Is $e^{i\pi}+1=0$ all it's cracked up to be?
While it is beautiful and elegant and all that, isn't it true that Euler's identity is really just an artifact of how we define the radian? I'm speaking of those who say that it's great because it contains five important constants in one elegant identity.
If we had stuck with degrees, it would be $e^{180^\circ i}+1=0$, not quite as breathtaking.
I understand that the radian is a natural and dimensionless unit to use for angles, but I feel like there is still some element of arbitrariness to it which, to me at least, somewhat tarnishes the beauty of this identity.

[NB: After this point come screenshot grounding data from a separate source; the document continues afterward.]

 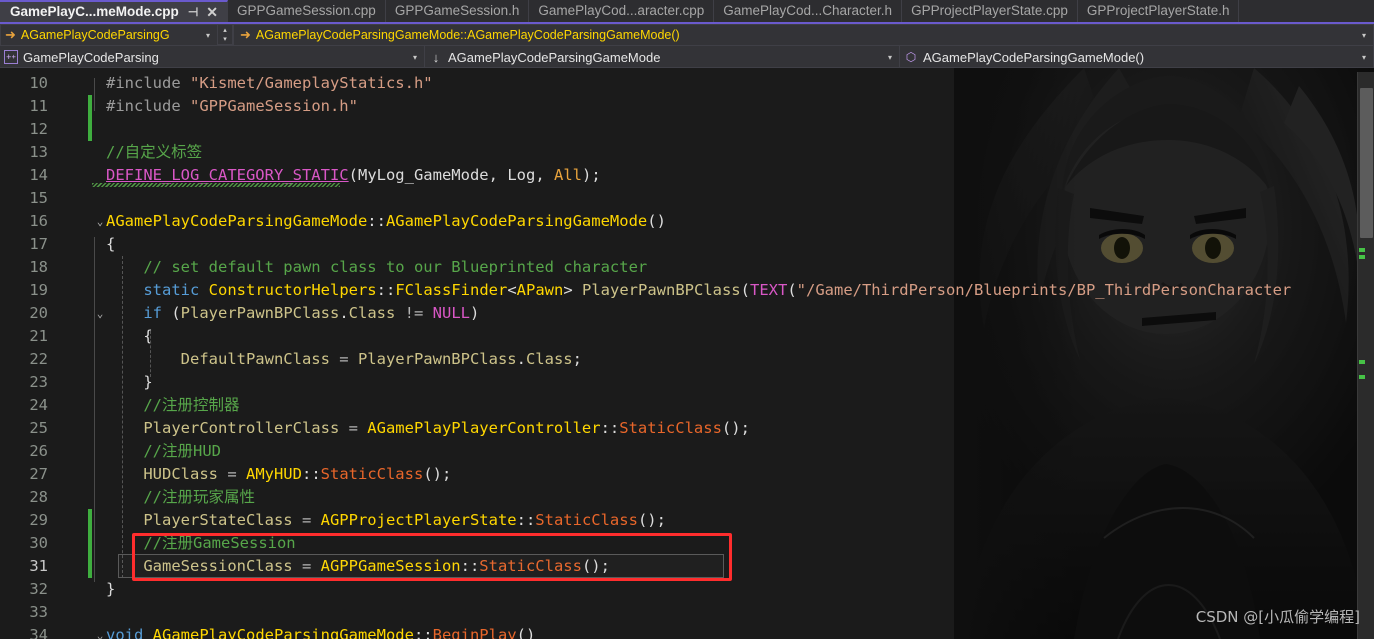 I want to click on code-token: BeginPlay, so click(x=474, y=632).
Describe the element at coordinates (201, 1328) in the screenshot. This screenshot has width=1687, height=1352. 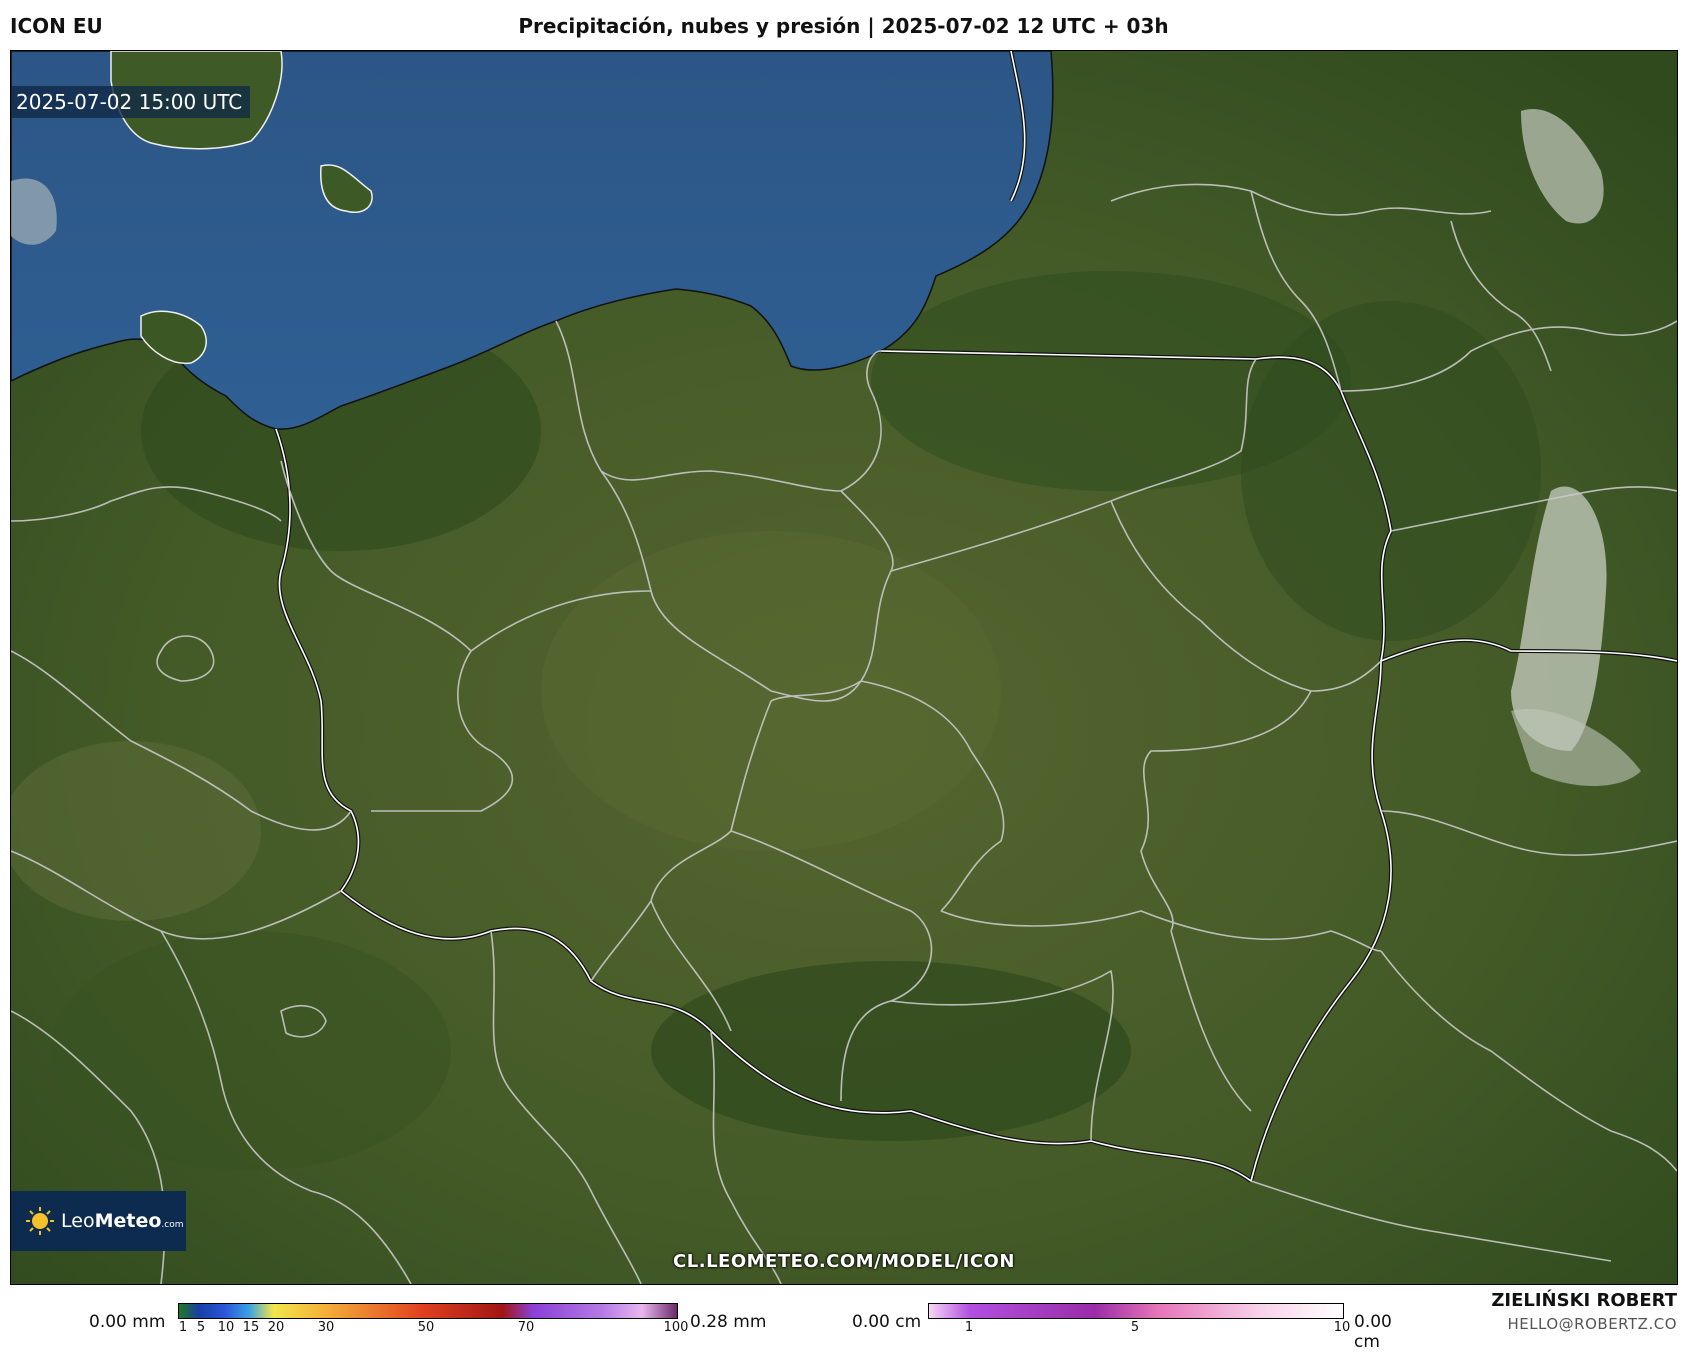
I see `precip-tick: 5` at that location.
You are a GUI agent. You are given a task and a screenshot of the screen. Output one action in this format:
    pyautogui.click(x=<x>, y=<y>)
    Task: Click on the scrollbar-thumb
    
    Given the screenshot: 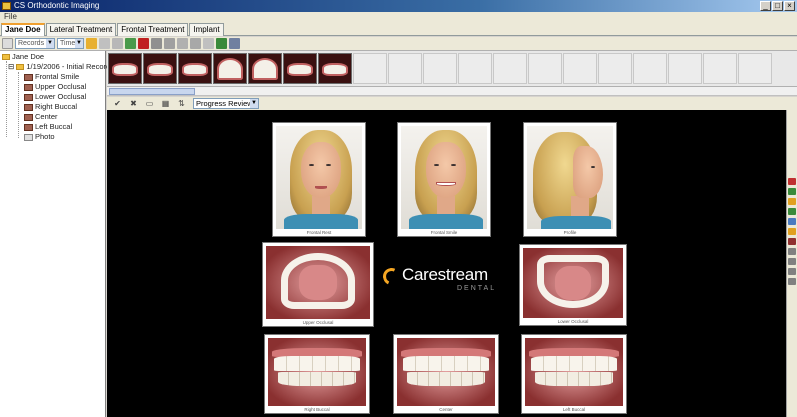 What is the action you would take?
    pyautogui.click(x=152, y=92)
    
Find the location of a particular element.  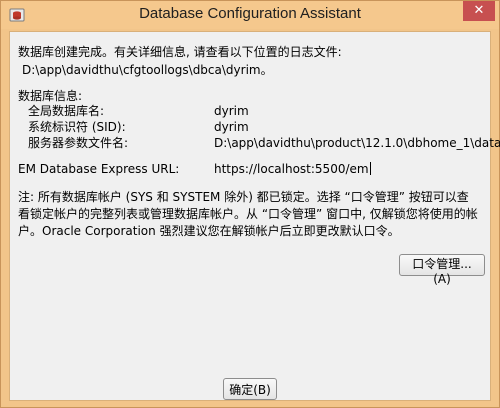

em-url-field: https://localhost:5500/em is located at coordinates (292, 169).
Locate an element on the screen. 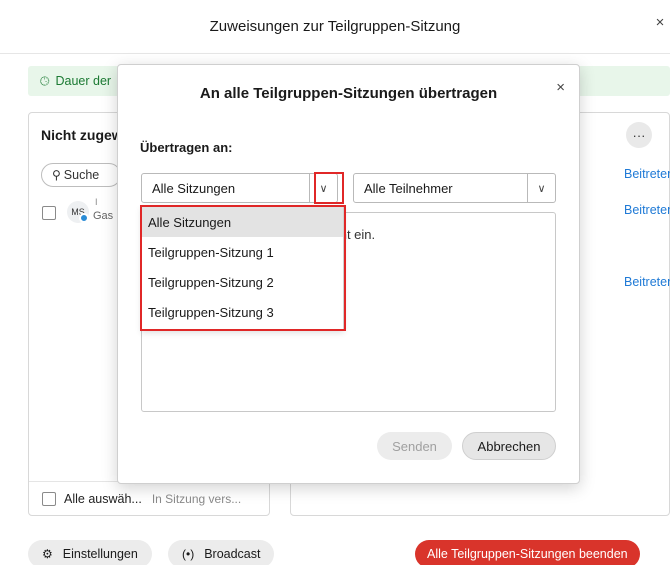  window-close-icon: × is located at coordinates (660, 22).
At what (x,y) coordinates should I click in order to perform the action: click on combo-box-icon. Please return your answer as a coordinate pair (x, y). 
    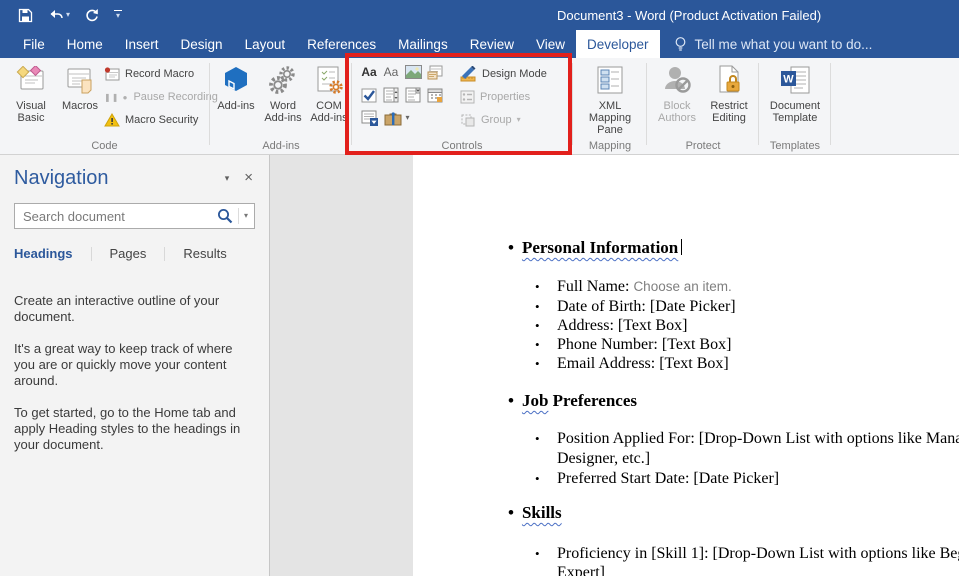
    Looking at the image, I should click on (391, 95).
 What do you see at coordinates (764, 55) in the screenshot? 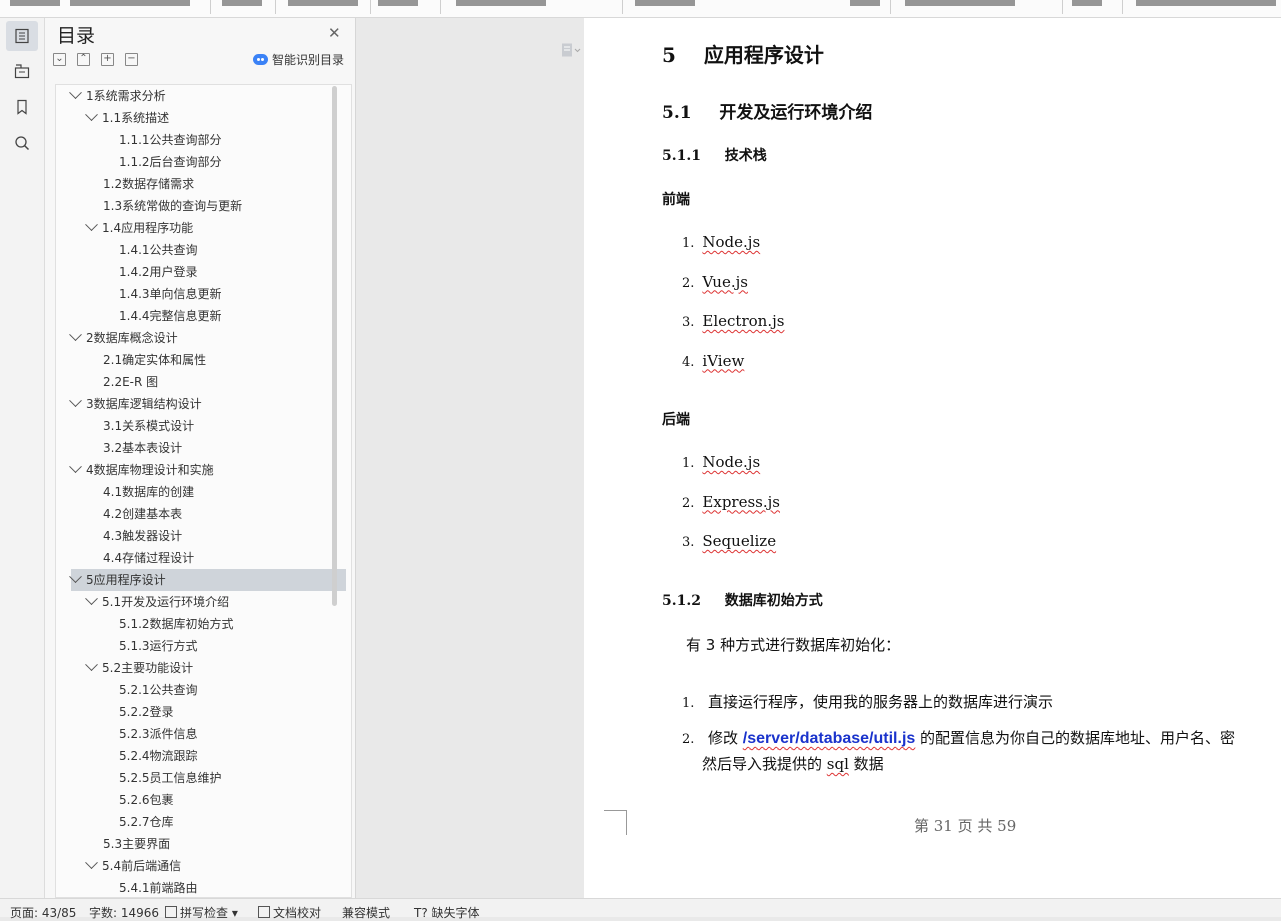
I see `heading-1-text: 应用程序设计` at bounding box center [764, 55].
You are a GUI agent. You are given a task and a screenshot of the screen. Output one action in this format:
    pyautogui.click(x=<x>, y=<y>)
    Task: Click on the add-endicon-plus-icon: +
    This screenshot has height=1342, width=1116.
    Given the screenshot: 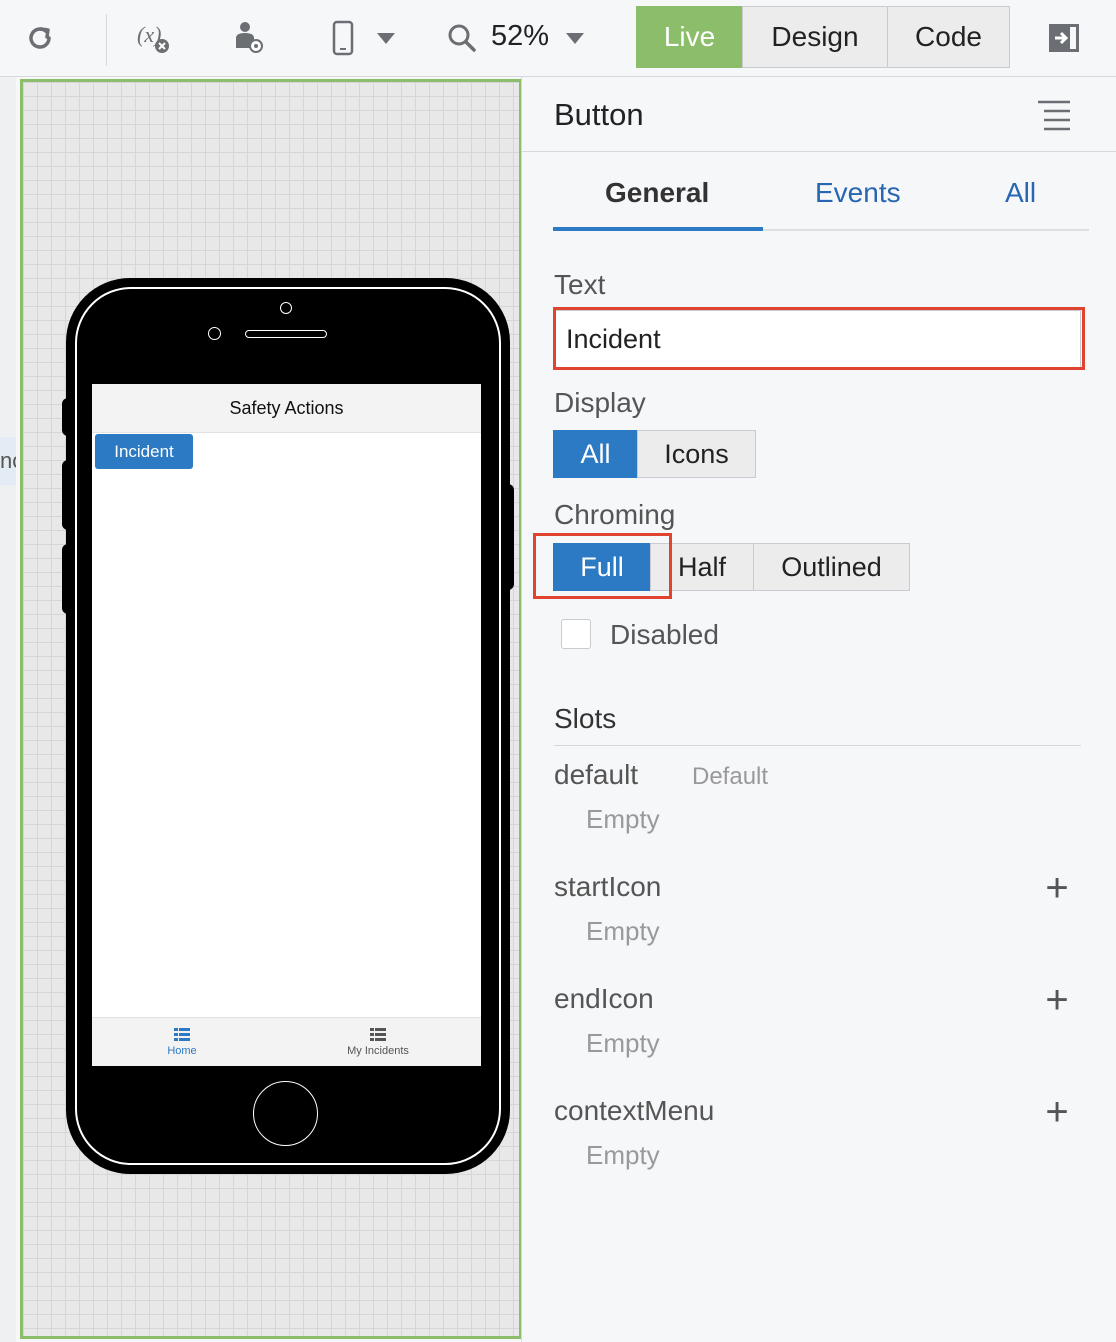 What is the action you would take?
    pyautogui.click(x=1057, y=1000)
    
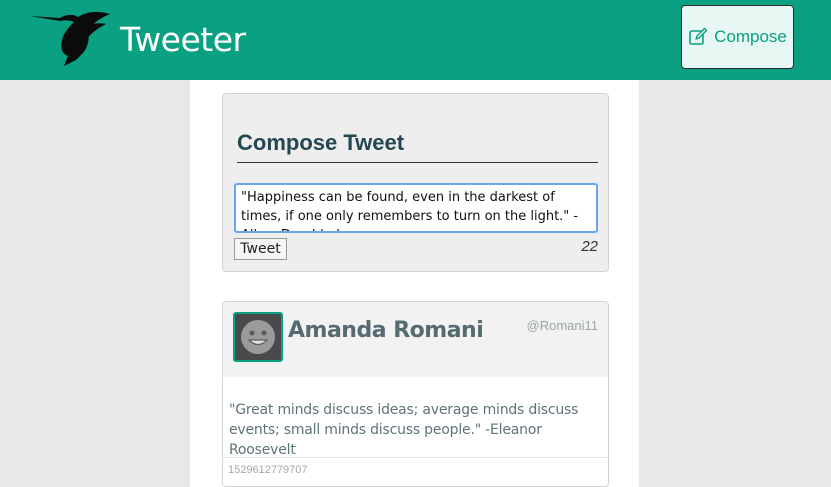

Am I missing something that makes this relationship between $e, \pi, i, 1,$ and $0$ built-in to our universe? Or do we as mathematicians just like to think poetically?
Solution 1:
You can define $e^{r+i\theta}$ as
$$e^r(\cos(\theta)+i\sin(\theta))$$
where the real exponentiation is raising a constant to the power $r$ and the trig functions can be degrees, radians, or whatever other unit you want. This satisfies the exponential law either way, and this definition of the exponential function may be somewhat arbitrary.
However, only when you consider the argument in radians does the identity:
$$e^x = \sum_{n=0}^\infty \frac {x^n} {n!}$$
hold, and similarly for the functions $\sin$ and $\cos$. The power series for $\sin$ (which as you know is closely related to the one for $e^x$) is one way $\pi$ can be defined; that is, the smallest non-zero root of the function.
The beauty therefore comes from the fact that this constant $\pi$ is the ratio of the diameter of a circle to its circumfrence. And that many historically separate topics - trigenometry, complex variables, power series - all come together to describe the same thing.
I think it's pretty cool.
Solution 2:
The equation $e^{\pi i} + 1 = 0$ has nothing to do with our conventions for angle measure. Whether I measure my angles in radians or degrees or minutes or seconds, the equation $e^{\pi i} + 1 = 0$ is still true. Here, $\pi$ is the "dimensionless" number we all know and love, defined as the ratio of the circumference of a circle to its diameter.
We can define $e(z) = e^z$ to be the unique complex-differentiable function that satisfies $e'(z) = e(z)$ and $e(0) = 1$. (But is the input in radians or degrees? Neither! The inputs are numbers, not angles nor masses nor temperatures.)
With some work, one can show that the number $\pi$, the ratio of circumference to diameter, satisfies the equation $e^{\pi i} + 1 = 0$.
Now, the second that we want to give a geometric interpretation of the above formulas involving angles, only then do we have to worry about whether our angles are in radians or degrees. In that case, yes, our geometric interpretations are cleanest when we use radians.
Finally, I should point out that $e^{180 i} \neq -1$. You might protest that the question was about $e^{180^\circ i}$, not $e^{180 i}$. My question is then: what exactly do you mean by plugging in $180^\circ$ into an algebraic formula? There are two different things you could mean, and they will lead to different answers.